[Extracted records]
▼▼▼

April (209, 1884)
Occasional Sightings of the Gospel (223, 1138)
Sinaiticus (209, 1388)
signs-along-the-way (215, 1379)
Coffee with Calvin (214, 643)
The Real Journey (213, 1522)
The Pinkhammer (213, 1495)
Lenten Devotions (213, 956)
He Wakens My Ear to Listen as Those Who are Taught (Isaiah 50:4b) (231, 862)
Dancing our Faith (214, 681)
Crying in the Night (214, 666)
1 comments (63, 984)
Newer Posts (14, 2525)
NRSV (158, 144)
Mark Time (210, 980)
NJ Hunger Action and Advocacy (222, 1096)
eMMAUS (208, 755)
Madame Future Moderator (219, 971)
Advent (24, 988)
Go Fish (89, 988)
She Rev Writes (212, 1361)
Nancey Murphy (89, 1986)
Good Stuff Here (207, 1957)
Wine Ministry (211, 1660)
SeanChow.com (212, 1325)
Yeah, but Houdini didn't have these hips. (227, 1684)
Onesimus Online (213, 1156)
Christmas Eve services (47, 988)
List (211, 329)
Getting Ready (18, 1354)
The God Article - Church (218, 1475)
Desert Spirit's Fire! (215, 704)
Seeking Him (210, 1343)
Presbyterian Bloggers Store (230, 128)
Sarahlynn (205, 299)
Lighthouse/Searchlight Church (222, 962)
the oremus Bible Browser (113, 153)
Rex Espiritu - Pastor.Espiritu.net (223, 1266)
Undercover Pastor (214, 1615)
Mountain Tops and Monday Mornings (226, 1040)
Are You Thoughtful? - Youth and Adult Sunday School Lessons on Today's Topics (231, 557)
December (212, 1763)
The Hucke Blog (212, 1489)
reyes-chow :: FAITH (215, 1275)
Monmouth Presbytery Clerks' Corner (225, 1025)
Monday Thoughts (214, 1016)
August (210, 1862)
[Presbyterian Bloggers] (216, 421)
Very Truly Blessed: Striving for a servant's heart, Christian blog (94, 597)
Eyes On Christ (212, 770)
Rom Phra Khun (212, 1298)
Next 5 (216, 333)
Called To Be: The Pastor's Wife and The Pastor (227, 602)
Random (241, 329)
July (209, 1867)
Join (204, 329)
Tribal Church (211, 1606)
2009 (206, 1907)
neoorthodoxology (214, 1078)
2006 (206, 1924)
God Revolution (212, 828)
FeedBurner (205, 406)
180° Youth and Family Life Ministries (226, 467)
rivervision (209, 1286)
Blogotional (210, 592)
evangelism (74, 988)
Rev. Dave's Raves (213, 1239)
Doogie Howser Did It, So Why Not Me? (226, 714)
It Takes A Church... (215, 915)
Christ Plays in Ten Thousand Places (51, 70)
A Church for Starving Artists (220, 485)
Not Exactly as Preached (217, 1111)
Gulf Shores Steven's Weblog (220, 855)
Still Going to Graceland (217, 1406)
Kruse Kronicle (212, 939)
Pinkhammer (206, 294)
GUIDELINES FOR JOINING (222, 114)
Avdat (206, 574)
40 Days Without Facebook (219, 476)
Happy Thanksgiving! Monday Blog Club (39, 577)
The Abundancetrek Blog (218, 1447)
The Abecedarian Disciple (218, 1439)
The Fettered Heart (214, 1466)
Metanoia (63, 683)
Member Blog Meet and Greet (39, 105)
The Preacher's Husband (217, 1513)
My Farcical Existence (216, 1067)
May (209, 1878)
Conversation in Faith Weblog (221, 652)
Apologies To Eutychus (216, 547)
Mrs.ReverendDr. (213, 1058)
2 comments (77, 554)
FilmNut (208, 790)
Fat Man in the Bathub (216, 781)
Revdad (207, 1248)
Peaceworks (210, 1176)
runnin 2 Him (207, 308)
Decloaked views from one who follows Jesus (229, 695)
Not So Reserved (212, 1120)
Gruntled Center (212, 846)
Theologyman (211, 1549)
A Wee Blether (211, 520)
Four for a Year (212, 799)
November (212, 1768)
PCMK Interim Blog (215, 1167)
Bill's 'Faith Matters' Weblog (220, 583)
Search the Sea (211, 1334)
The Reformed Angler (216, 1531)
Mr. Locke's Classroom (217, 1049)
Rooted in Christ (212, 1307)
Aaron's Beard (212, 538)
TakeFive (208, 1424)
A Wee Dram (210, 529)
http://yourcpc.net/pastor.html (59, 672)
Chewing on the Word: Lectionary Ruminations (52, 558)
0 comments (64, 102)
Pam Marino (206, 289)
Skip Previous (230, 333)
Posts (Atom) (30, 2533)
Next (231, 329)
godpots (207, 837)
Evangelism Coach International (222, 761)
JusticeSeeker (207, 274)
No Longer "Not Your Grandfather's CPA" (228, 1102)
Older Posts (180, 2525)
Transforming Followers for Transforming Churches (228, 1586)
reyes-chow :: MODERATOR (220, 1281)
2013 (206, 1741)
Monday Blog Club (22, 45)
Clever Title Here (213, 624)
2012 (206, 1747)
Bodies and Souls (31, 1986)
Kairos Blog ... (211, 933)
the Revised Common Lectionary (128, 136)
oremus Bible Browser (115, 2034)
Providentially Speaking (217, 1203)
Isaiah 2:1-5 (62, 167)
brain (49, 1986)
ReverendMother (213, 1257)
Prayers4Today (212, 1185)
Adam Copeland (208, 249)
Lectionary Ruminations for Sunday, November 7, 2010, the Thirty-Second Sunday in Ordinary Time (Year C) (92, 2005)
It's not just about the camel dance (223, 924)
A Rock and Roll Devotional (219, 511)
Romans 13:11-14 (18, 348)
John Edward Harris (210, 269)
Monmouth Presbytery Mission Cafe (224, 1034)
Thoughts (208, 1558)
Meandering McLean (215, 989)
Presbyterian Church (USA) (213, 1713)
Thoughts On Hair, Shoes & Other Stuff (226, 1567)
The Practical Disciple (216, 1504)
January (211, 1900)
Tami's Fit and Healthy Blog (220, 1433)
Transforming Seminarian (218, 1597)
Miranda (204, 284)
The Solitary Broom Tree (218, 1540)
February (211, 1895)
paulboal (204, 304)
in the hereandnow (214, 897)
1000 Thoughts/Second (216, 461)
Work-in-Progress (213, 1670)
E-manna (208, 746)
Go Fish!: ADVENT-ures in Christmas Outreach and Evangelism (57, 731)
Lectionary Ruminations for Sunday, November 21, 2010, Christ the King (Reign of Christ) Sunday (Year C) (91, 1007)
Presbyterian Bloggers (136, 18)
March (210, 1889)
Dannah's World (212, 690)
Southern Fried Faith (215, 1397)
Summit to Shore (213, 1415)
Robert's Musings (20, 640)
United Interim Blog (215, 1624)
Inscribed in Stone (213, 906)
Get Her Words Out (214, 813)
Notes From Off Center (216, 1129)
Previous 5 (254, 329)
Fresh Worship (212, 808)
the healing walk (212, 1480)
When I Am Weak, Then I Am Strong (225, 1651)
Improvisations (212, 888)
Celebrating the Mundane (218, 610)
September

▲▲▲

#### EXERCISE REQUIREMENTS:
Output each record precisely as given.

#### WORKED SOLUTION:
April (209, 1884)
Occasional Sightings of the Gospel (223, 1138)
Sinaiticus (209, 1388)
signs-along-the-way (215, 1379)
Coffee with Calvin (214, 643)
The Real Journey (213, 1522)
The Pinkhammer (213, 1495)
Lenten Devotions (213, 956)
He Wakens My Ear to Listen as Those Who are Taught (Isaiah 50:4b) (231, 862)
Dancing our Faith (214, 681)
Crying in the Night (214, 666)
1 comments (63, 984)
Newer Posts (14, 2525)
NRSV (158, 144)
Mark Time (210, 980)
NJ Hunger Action and Advocacy (222, 1096)
eMMAUS (208, 755)
Madame Future Moderator (219, 971)
Advent (24, 988)
Go Fish (89, 988)
She Rev Writes (212, 1361)
Nancey Murphy (89, 1986)
Good Stuff Here (207, 1957)
Wine Ministry (211, 1660)
SeanChow.com (212, 1325)
Yeah, but Houdini didn't have these hips. (227, 1684)
Onesimus Online (213, 1156)
Christmas Eve services (47, 988)
List (211, 329)
Getting Ready (18, 1354)
The God Article - Church (218, 1475)
Desert Spirit's Fire! (215, 704)
Seeking Him (210, 1343)
Presbyterian Bloggers Store (230, 128)
Sarahlynn (205, 299)
Lighthouse/Searchlight Church (222, 962)
the oremus Bible Browser (113, 153)
Rex Espiritu - Pastor.Espiritu.net (223, 1266)
Undercover Pastor (214, 1615)
Mountain Tops and Monday Mornings (226, 1040)
Are You Thoughtful? - Youth and Adult Sunday School Lessons on Today's Topics (231, 557)
December (212, 1763)
The Hucke Blog (212, 1489)
reyes-chow :: FAITH (215, 1275)
Monmouth Presbytery Clerks' Corner (225, 1025)
Monday Thoughts (214, 1016)
August (210, 1862)
[Presbyterian Bloggers] (216, 421)
Very Truly Blessed: Striving for a servant's heart, Christian blog (94, 597)
Eyes On Christ (212, 770)
Rom Phra Khun (212, 1298)
Next 5 (216, 333)
Called To Be: The Pastor's Wife and The Pastor (227, 602)
Random (241, 329)
July (209, 1867)
Join (204, 329)
Tribal Church (211, 1606)
2009 (206, 1907)
neoorthodoxology (214, 1078)
2006 (206, 1924)
God Revolution (212, 828)
FeedBurner (205, 406)
180° Youth and Family Life Ministries (226, 467)
rivervision (209, 1286)
Blogotional (210, 592)
evangelism (74, 988)
Rev. Dave's Raves (213, 1239)
Doogie Howser Did It, So Why Not Me? (226, 714)
It Takes A Church... (215, 915)
Christ Plays in Ten Thousand Places (51, 70)
A Church for Starving Artists (220, 485)
Not Exactly as Preached (217, 1111)
Gulf Shores Steven's Weblog (220, 855)
Still Going to Graceland (217, 1406)
Kruse Kronicle (212, 939)
Pinkhammer (206, 294)
GUIDELINES FOR JOINING (222, 114)
Avdat (206, 574)
40 Days Without Facebook (219, 476)
Happy Thanksgiving! Monday Blog Club (39, 577)
The Abundancetrek Blog (218, 1447)
The Abecedarian Disciple (218, 1439)
The Fettered Heart (214, 1466)
Metanoia (63, 683)
Member Blog Meet and Greet (39, 105)
The Preacher's Husband (217, 1513)
My Farcical Existence (216, 1067)
May (209, 1878)
Conversation in Faith Weblog (221, 652)
Apologies To Eutychus (216, 547)
Mrs.ReverendDr. (213, 1058)
2 comments (77, 554)
FilmNut (208, 790)
Fat Man in the Bathub (216, 781)
Revdad (207, 1248)
Peaceworks (210, 1176)
runnin 2 Him (207, 308)
Decloaked views from one who follows Jesus (229, 695)
Not So Reserved (212, 1120)
Gruntled Center (212, 846)
Theologyman (211, 1549)
A Wee Blether (211, 520)
Four for a Year (212, 799)
November (212, 1768)
PCMK Interim Blog (215, 1167)
Bill's 'Faith Matters' Weblog (220, 583)
Search the Sea (211, 1334)
The Reformed Angler (216, 1531)
Mr. Locke's Classroom (217, 1049)
Rooted in Christ (212, 1307)
Aaron's Beard (212, 538)
TakeFive (208, 1424)
A Wee Dram (210, 529)
http://yourcpc.net/pastor.html (59, 672)
Chewing on the Word: Lectionary Ruminations (52, 558)
0 comments (64, 102)
Pam Marino (206, 289)
Skip Previous (230, 333)
Posts (Atom) (30, 2533)
Next (231, 329)
godpots (207, 837)
Evangelism Coach International (222, 761)
JusticeSeeker (207, 274)
No Longer "Not Your Grandfather's CPA" (228, 1102)
Older Posts (180, 2525)
Transforming Followers for Transforming Churches (228, 1586)
reyes-chow :: MODERATOR (220, 1281)
2013 (206, 1741)
Monday Blog Club (22, 45)
Clever Title Here (213, 624)
2012 (206, 1747)
Bodies and Souls (31, 1986)
Kairos Blog ... (211, 933)
the Revised Common Lectionary (128, 136)
oremus Bible Browser (115, 2034)
Providentially Speaking (217, 1203)
Isaiah 2:1-5 (62, 167)
brain (49, 1986)
ReverendMother (213, 1257)
Prayers4Today (212, 1185)
Adam Copeland (208, 249)
Lectionary Ruminations for Sunday, November 7, 2010, the Thirty-Second Sunday in Ordinary Time (Year C) (92, 2005)
It's not just about the camel dance (223, 924)
A Rock and Roll Devotional (219, 511)
Romans 13:11-14 (18, 348)
John Edward Harris (210, 269)
Monmouth Presbytery Mission Cafe (224, 1034)
Thoughts (208, 1558)
Meandering McLean (215, 989)
Presbyterian Church (USA) (213, 1713)
Thoughts On Hair, Shoes & Other Stuff (226, 1567)
The Practical Disciple (216, 1504)
January (211, 1900)
Tami's Fit and Healthy Blog (220, 1433)
Transforming Seminarian (218, 1597)
Miranda (204, 284)
The Solitary Broom Tree (218, 1540)
February (211, 1895)
paulboal (204, 304)
in the hereandnow (214, 897)
1000 Thoughts/Second (216, 461)
Work-in-Progress (213, 1670)
E-manna (208, 746)
Go Fish!: ADVENT-ures in Christmas Outreach and Evangelism (57, 731)
Lectionary Ruminations for Sunday, November 21, 2010, Christ the King (Reign of Christ) Sunday (Year C) (91, 1007)
Presbyterian Bloggers (136, 18)
March (210, 1889)
Dannah's World (212, 690)
Southern Fried Faith (215, 1397)
Summit to Shore (213, 1415)
Robert's Musings (20, 640)
United Interim Blog (215, 1624)
Inscribed in Stone (213, 906)
Get Her Words Out (214, 813)
Notes From Off Center (216, 1129)
Previous 5 (254, 329)
Fresh Worship (212, 808)
the healing walk (212, 1480)
When I Am Weak, Then I Am Strong (225, 1651)
Improvisations (212, 888)
Celebrating the Mundane (218, 610)
September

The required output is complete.